TEXT EXTRACT
==*==
Well, if John Cage or his audience enjoys shit, that's their business.

Don't you mean that if John Cage or his audience enjoys what you don't enjoy, that's their business?

No, I mean what I wrote. The difference between me and the audience of John Cage is that there are billions of people who share my tastes and precious few (hundreds? thousands maybe?) who actually enjoy Cage's crap. This is not to say that numbers determine aesthetics... far from it. But go back to what I wrote on the music market and look at the situation from the point of view of a would-be music composer in a genuine market for music. Let's say he really enjoys Cage's music and, if he had his own way, would write music that is in Cage's "style". Nevertheless, he is constrained by market demand. Unless he's subsidized or has a patron (patronage is also a kind of market, by the way) he must respond to the audience's demands, go hungry or find a different line of work. Music that cannot pass a market test is shit music. If a composer wants to write it for his own enjoyment or show it to like-minded friends who also will enjoy such amusical endeavors he is, of course, free to do so and I wish him the best. But if a composer is incapable of writing music that will entertain people enough that they are willing to pay for it*, he just sucks and his music is crap.
==*==
DATA PROVIDED

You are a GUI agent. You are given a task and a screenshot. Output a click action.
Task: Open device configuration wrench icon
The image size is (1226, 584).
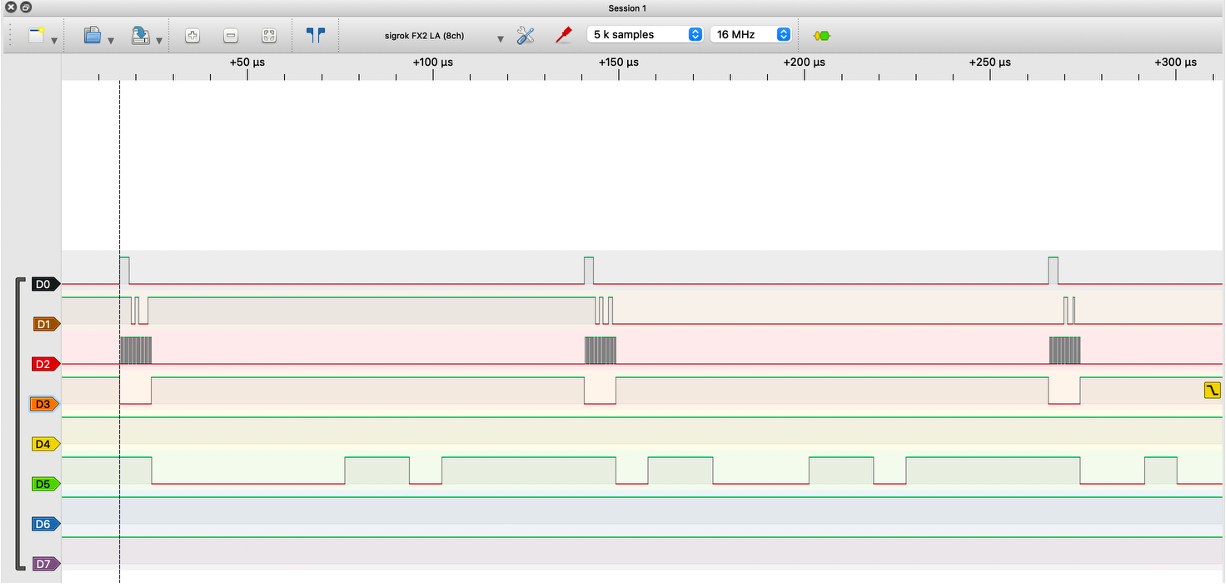pyautogui.click(x=526, y=35)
==*==
GOAL A
Answer these questions about the passage on John Cage:
(i) How many people does the writer estimate actually enjoy Cage's music?
(ii) Besides responding to the audience's demands, what two options does the writer give a composer who has no subsidy or patron?
(iii) What does the writer say patronage is also a kind of?
GOAL B
Carry on the passage on John Cage from the point where it stops.
The data play no part in what is asked here.

EXERCISE RESPONSE A
(i) Hundreds, or maybe thousands.
(ii) Going hungry or finding a different line of work.
(iii) A market.

EXERCISE RESPONSE B
*Note that money is not the only way people are willing to pay for good entertainment... some musicians perform for free at parties but their audience still indicates its willingness to pay by paying attention. If the audience would rather leave the room or ignore the music, it's crappy music (or, what is the same, the wrong music for the party).

Clayton:

As I said, there are pathological exceptions to the rule. 

Why would it be a "pathological" exception, instead of just an exception?

Because market demand is not arbitrary, it reflects human nature. People eat bread but not rat poison because bread is suitable to the human digestive tract and rat poison is not. Similarly, people listen to rock and roll but not a pure sine wave at 1000Hz because rock and roll is suitable to the human ear but a pure sine wave at 1000Hz is not. The few people odd enough to maybe sit in front of a speaker just listening to a 1000Hz tone constitute a pathological exception. Their brains are wired different or something about them is significantly different from the rest of us. It's not normal.

Clayton:

without a market in art, we have no way to tell what is good or bad art.

Why not just adopt a standard (for music, you could pick strong emotional manipulation, certain kinds of patterns, or whatever), and then try to figure out what best conforms itself to that standard?

Because such a choice, without reference to human nature or the human demand for musical entertainment, is purely arbitrary and, therefore, a pointless exercise.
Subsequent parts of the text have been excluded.